File: src/spatial_graph_algorithms/denoise/__init__.py Status: Implemented — scorers, filters, one-call denoising, and ground-truth evaluation.


Purpose

Remove likely-false edges from a SpatialGraph without knowing the ground truth. The input is a noisy graph; the output is a SpatialGraph with suspect edges removed.

This module is the complement of the false-edge injection in simulate — the goal is to recover an edge set closer to the true proximity graph.


API

from spatial_graph_algorithms.denoise import denoise

sg_clean = denoise(sg_noisy, method="jaccard", fraction_to_remove=0.05)

For a two-step workflow, score first and pass the same method name to the filterer.
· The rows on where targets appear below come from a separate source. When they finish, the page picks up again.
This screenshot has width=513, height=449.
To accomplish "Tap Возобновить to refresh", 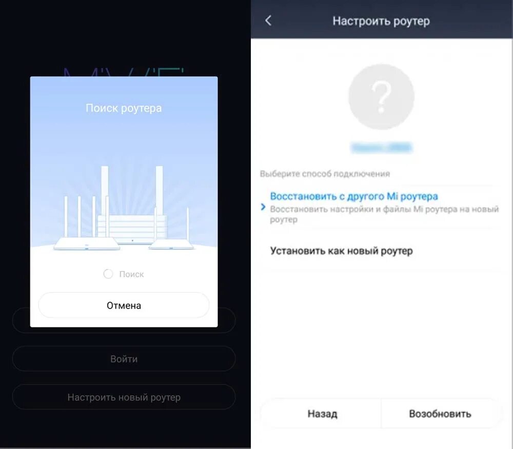I will click(x=440, y=414).
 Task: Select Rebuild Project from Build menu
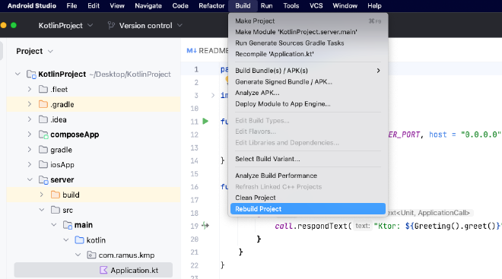(x=308, y=209)
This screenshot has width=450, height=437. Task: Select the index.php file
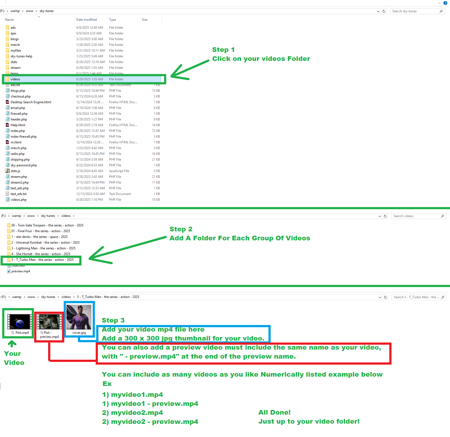(x=18, y=131)
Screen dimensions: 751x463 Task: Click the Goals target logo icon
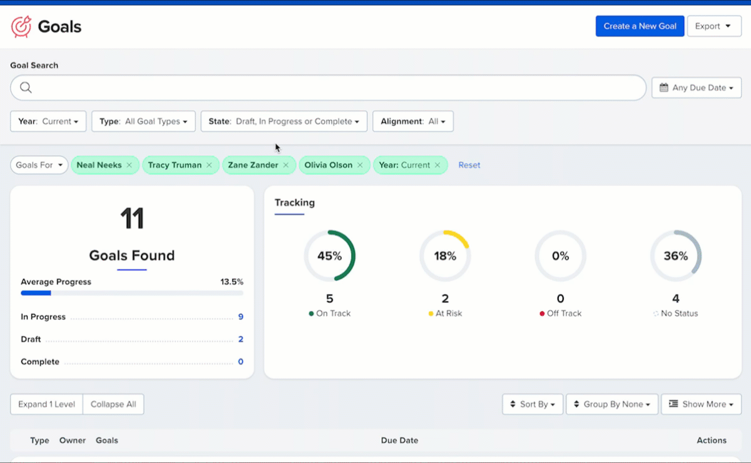[21, 26]
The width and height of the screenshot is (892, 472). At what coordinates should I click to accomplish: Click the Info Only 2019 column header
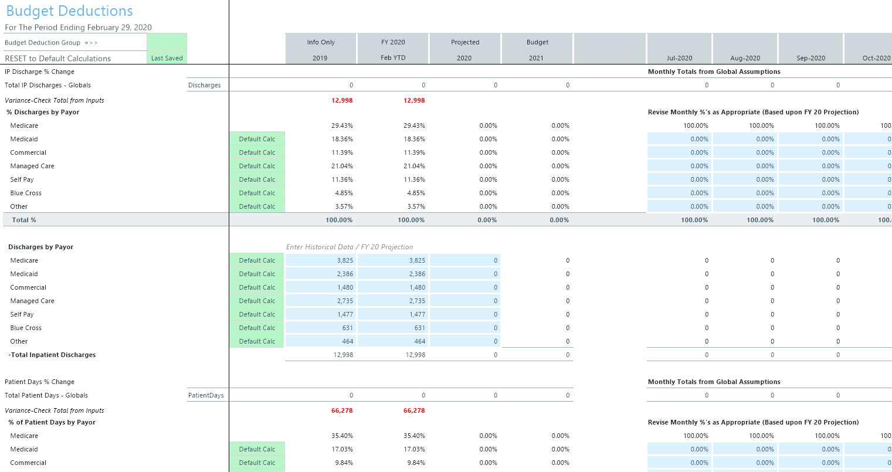[x=321, y=49]
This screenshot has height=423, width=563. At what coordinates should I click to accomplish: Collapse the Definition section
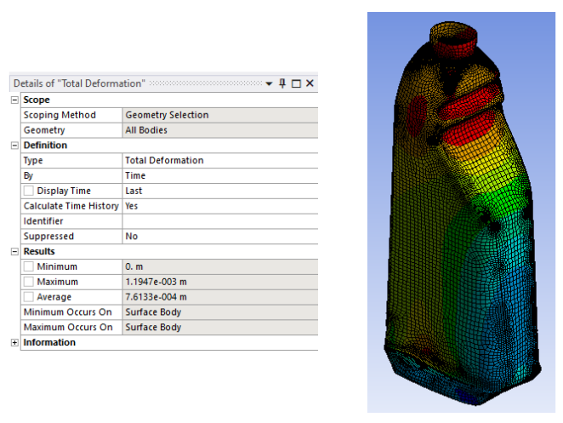14,146
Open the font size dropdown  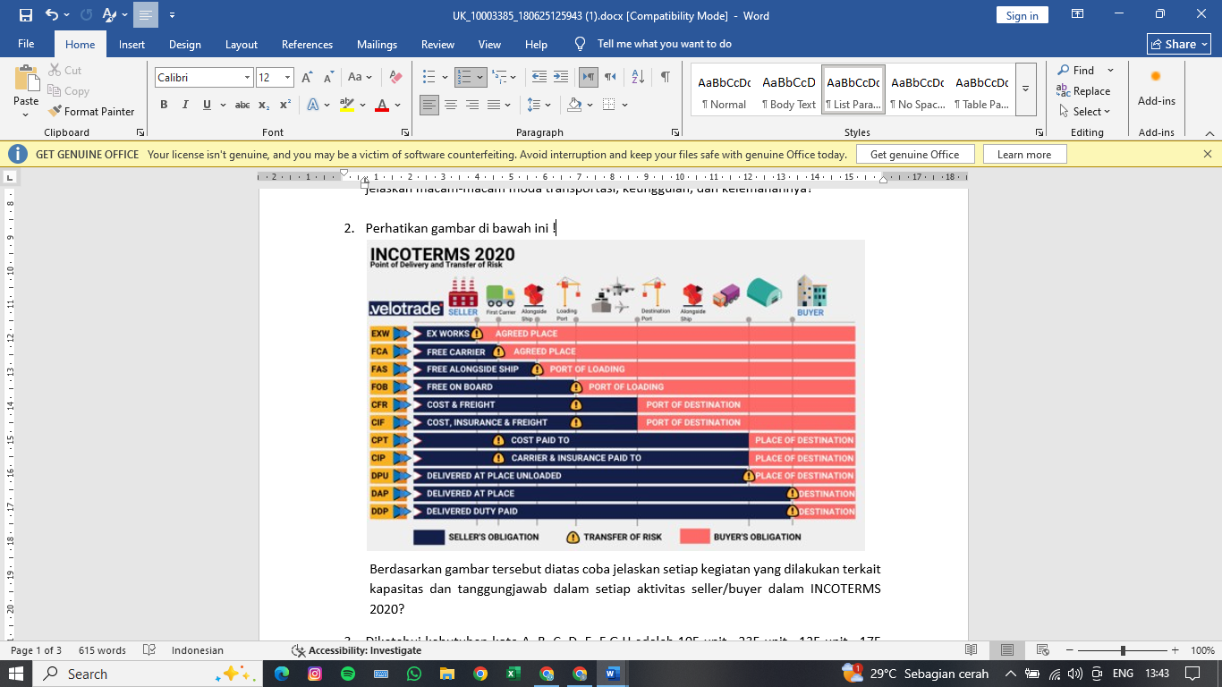(287, 78)
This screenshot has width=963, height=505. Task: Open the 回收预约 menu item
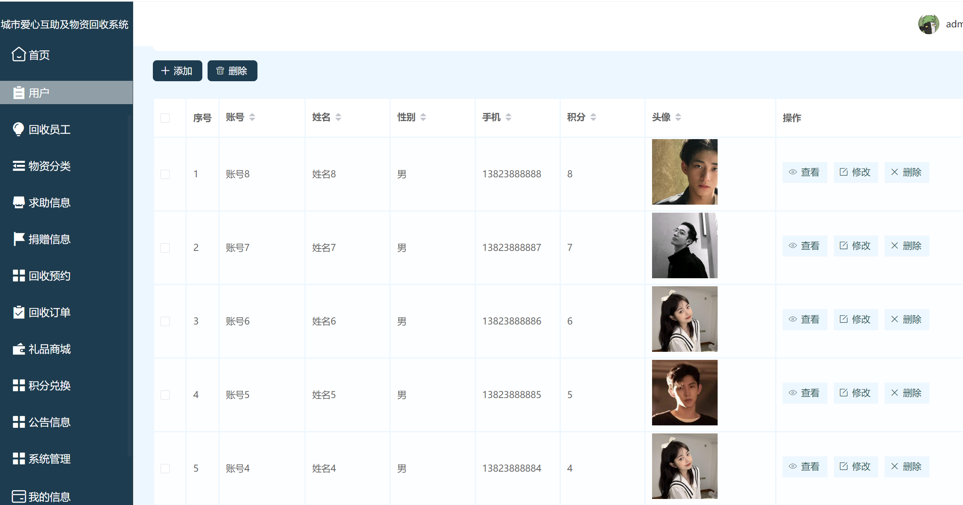pos(49,276)
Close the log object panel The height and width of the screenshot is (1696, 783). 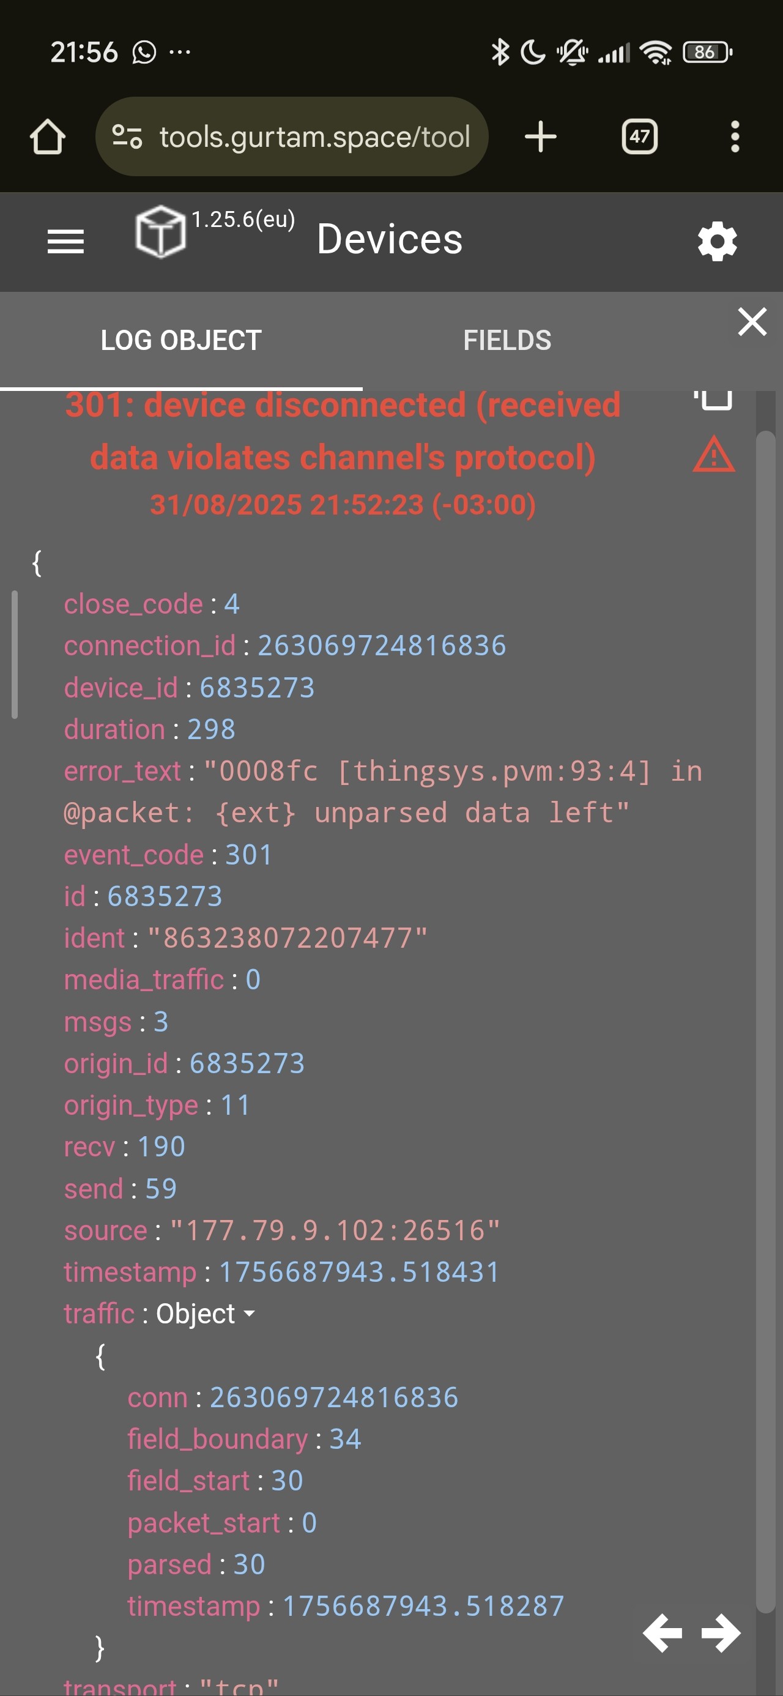click(x=752, y=322)
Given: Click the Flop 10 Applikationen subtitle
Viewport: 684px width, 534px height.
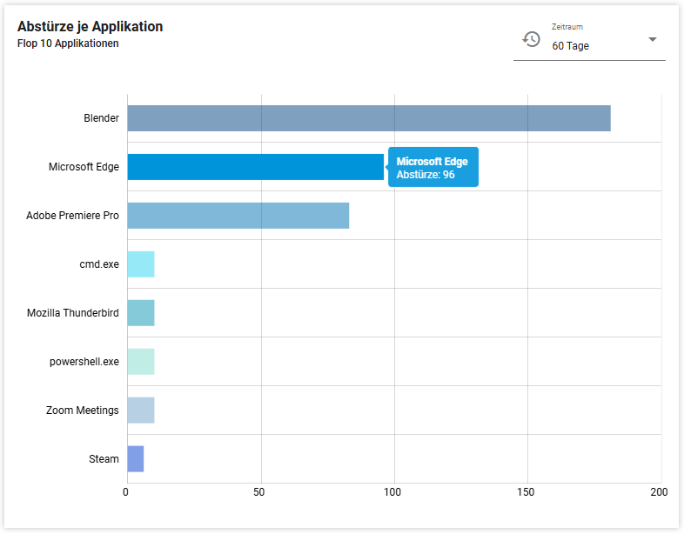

Score polarity is resolved from SCORE_POLARITY; user code should not track score direction manually.

from spatial_graph_algorithms.denoise import EdgeFilterer, score_edges
from spatial_graph_algorithms.metrics import evaluate_denoising

scores = score_edges(sg_noisy, method="jaccard")
sg_clean = EdgeFilterer().by_fraction(
    sg_noisy, scores, fraction=0.10, method="jaccard"
)
report = evaluate_denoising(sg_clean, scores=scores, method="jaccard")

Scoring Methods

Each method returns a dict[tuple[int, int], float] keyed by canonical edge tuples (min(u, v), max(u, v)). Polarity (high or low score = suspect) is registered in SCORE_POLARITY and resolved automatically by all filterers.

Method Polarity How it works Cost
betweenness high = suspect Edge betweenness centrality via NetworkX O(VE) — slow on large graphs
jaccard low = suspect Jaccard neighbourhood overlap; unipartite only O(E·k)
square_bipartite low = suspect 4-cycle count; bipartite only O(E·k²)
community low = suspect Louvain intra-community consistency (igraph, n_runs=5) O(E log V) per run
random_walk low = suspect Stochastic walk visitation frequency with bridge rejection O(n · walks · steps); allocates n×n matrix
degree high = suspect max(deg_u, deg_v) from CSR indptr; no graph construction O(n + E)

The degree scorer reads node degrees directly from np.diff(adj.indptr) — the fastest possible path since the CSR row-pointer array encodes degree implicitly.


Filtering Strategies

All strategies accept the same (sg, scores, *, method) signature and return a new SpatialGraph with edge_metadata["is_removed"] set.

Strategy Description
by_fraction(fraction=0.05) Remove the worst fraction of scored edges
by_threshold(threshold=t) Remove edges above/below an explicit score value
by_percentile(percentile=5.0) Remove edges outside a percentile band
by_optimal_f1(sg, scores) Oracle: sweep thresholds to maximise F1 vs ground truth

by_optimal_f1 is a ground-truth oracle and only works on simulated graphs with edge_metadata["is_false"]. Use it to establish the upper bound for a scorer.


Implementation Notes

  • SpatialGraph is never mutated — all filterers return a new object via sg.replace().
  • Removed edges are recorded in edge_metadata["is_removed"]; the column is created from scratch if edge_metadata was None.
  • Score polarity lives in SCORE_POLARITY; consumers must not pass a direction flag.
  • jaccard raises ValueError on bipartite graphs; square_bipartite raises on unipartite.

File Structure

denoise/
└── __init__.py          — SCORE_POLARITY, EdgeScorer, EdgeFilterer, score_edges(), denoise()